JEFFERSON CITY, Mo. -- Ignoring warnings of potential financial penalties from the federal government, Missouri budget negotiators have gone ahead with a plan using a water loan fund to help balance the budget.
The Environmental Protection Agency has said Missouri could lose as much as $74 million in water funds because of the move.
But budget negotiators said Thursday that the EPA's warning came too late in the budget process to make a change.
Negotiators agreed on a compromise version of the budget early Thursday and lawmakers face a 6 p.m. Friday deadline to send a fiscal 2003 budget to Gov. Bob Holden.
At issue with the EPA is a state fund that provides loans to cities, counties, water districts or other government units for public drinking water projects or water pollution control projects.
Using $19 million
Budget negotiators have agreed to use $19 million from the fund to help pay principal and interest on state water pollution control bonds.

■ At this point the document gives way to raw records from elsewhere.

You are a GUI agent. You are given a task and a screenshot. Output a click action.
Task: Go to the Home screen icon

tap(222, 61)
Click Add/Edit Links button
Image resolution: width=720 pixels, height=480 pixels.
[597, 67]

That frees up $19 million in general revenue to be used for other purposes throughout the budget.
But the EPA, which also channels federal money to the state fund, said using the money to pay off the state general obligation bonds would violate the federal Clean Water Act and a federal regulation.
As a result, the EPA would withhold $74 million in federal water funds intended for Missouri, said U.S. Sen. Kit Bond, R-Mo. Bond sent a letter to Gov. Bob Holden encouraging him to try to stop the diversion of state water loan funds.

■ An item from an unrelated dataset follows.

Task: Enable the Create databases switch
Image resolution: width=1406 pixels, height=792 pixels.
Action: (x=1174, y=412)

The letter "came so late that it was difficult to deal with," said Senate Appropriations Committee Chairman John Russell, R-Lebanon.

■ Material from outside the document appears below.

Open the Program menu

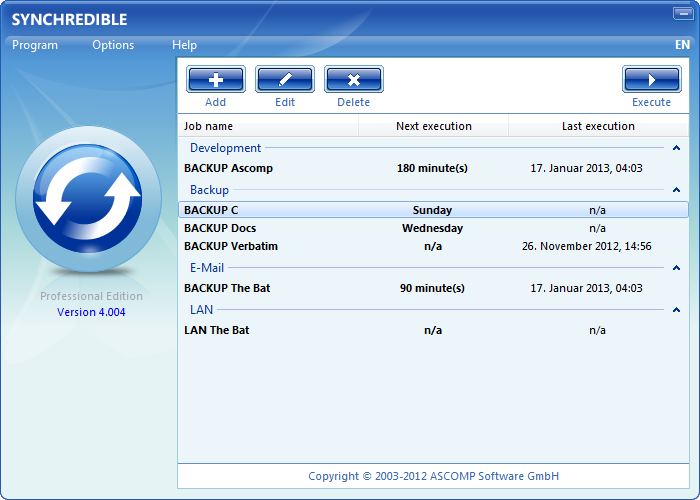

"We didn't have time to argue."
Holden spokesman Jerry Nachtigal said Wednesday the governor understands why lawmakers would want to tap into the water fund as they face multimillion-dollar budget cuts.
But "the governor has never supported taking $19 million from that fund, and he has voiced those objections to those in the Legislature who are proponents of doing it," Nachtigal said.
Russell said if the EPA continues to press its case, Holden would have to decide how to settle the problem.
"The EPA, they're always kind of threatening things," Russell said.
"Sometimes they yield, and sometimes they don't."
Missouri law states that money from the Water and Wastewater Loan Fund can be used to pay principal and interest on state revenue bonds or general obligation bonds.
House Budget Committee Chairman Tim Green also expressed frustration that the EPA was intervening at the end of the state budget process.
"We have the laws that say we can" use the water fund to pay off state bonds, said Green, D-St. Louis.
"We have the bureaucrats in Washington who say we can't."
The public debt bill is HB1101 (Green).